La organización agraria Asaja Murcia ha vuelto a denunciar hoy que la aplicación de la normativa europea sobre nitratos se está realizando sin tener en cuenta la realidad agronómica y productiva de la agricultura mediterránea, imponiendo restricciones generalizadas que comprometen la competitividad del sector, la rentabilidad de las explotaciones y la propia soberanía alimentaria de la Unión Europea.

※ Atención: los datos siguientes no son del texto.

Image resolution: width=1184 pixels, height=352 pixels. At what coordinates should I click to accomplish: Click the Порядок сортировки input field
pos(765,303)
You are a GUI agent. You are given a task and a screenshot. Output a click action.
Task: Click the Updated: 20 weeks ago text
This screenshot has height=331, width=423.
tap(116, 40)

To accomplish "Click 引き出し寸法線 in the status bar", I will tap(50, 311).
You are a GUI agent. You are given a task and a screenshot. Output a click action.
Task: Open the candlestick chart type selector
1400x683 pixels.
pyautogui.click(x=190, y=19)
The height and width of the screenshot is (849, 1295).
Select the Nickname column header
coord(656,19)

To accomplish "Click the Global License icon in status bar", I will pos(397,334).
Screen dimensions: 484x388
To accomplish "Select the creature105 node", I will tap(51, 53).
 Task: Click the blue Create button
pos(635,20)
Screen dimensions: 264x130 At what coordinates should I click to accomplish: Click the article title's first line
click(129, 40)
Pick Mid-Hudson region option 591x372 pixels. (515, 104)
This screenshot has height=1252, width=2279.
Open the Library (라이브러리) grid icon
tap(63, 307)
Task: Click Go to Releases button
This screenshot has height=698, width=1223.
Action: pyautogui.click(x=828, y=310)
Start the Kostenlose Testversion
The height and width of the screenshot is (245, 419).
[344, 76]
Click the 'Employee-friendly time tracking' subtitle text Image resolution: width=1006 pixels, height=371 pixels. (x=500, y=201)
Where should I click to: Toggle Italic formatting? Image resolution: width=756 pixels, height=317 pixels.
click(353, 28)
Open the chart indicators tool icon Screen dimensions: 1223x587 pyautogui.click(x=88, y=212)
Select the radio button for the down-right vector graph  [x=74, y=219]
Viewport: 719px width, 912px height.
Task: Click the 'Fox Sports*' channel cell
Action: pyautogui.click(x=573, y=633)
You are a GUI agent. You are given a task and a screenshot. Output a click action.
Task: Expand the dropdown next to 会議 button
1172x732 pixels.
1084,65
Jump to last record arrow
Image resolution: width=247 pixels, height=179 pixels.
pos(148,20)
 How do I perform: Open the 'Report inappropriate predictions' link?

Esta organización recuerda que los agricultores de esta comunidad llevan décadas invirtiendo en la modernización de sus explotaciones mediante sistemas de fertirrigación, agricultura de precisión, análisis de suelos y aguas, sensores, digitalización y nuevas técnicas de abonado que han permitido mejorar de forma notable la eficiencia en el uso de los fertilizantes y reducir su impacto ambiental. Sin embargo, considera que la legislación comunitaria continúa estableciendo limitaciones sin reconocer suficientemente estos avances tecnológicos ni los importantes esfuerzos realizados por el sector.
Asaja Murcia también considera incoherente que se limite el aprovechamiento agronómico de estiércoles y purines, recursos naturales plenamente alineados con los principios de la economía circular, mientras el incremento del precio de los fertilizantes minerales eleva los costes de producción y reduce la competitividad de las explotaciones agrícolas europeas.
Asimismo, reclama que la contaminación de las aguas sea abordada desde un enfoque integral y basado en criterios científicos, evitando atribuir de forma sistemática la responsabilidad exclusivamente a la agricultura. En este sentido, recuerda que también deben evaluarse otros factores que pueden afectar a la calidad de las aguas, como los vertidos urbanos e industriales, las deficiencias en las infraestructuras de depuración, las fugas en las redes de saneamiento, la contaminación histórica acumulada en los acuíferos, los suelos contaminados o los pasivos derivados de antiguas explotaciones mineras.
Tratamientos fitosanitarios
Respecto a la limitación en el uso de materias activas (pesticidas) en la lucha contra las enfermedades vegetales, otra organización agraria como UPA destaca que los cultivos europeos afrontan un riesgo creciente en cuanto a su sanidad por la falta de productos para hacer frente a las plagas.
Es la denuncia que realiza la Unión de Pequeños Agricultores y Ganaderos (UPA) tras participar en la reunión de la Mesa de Sanidad Vegetal convocada por el ministerio de Agricultura.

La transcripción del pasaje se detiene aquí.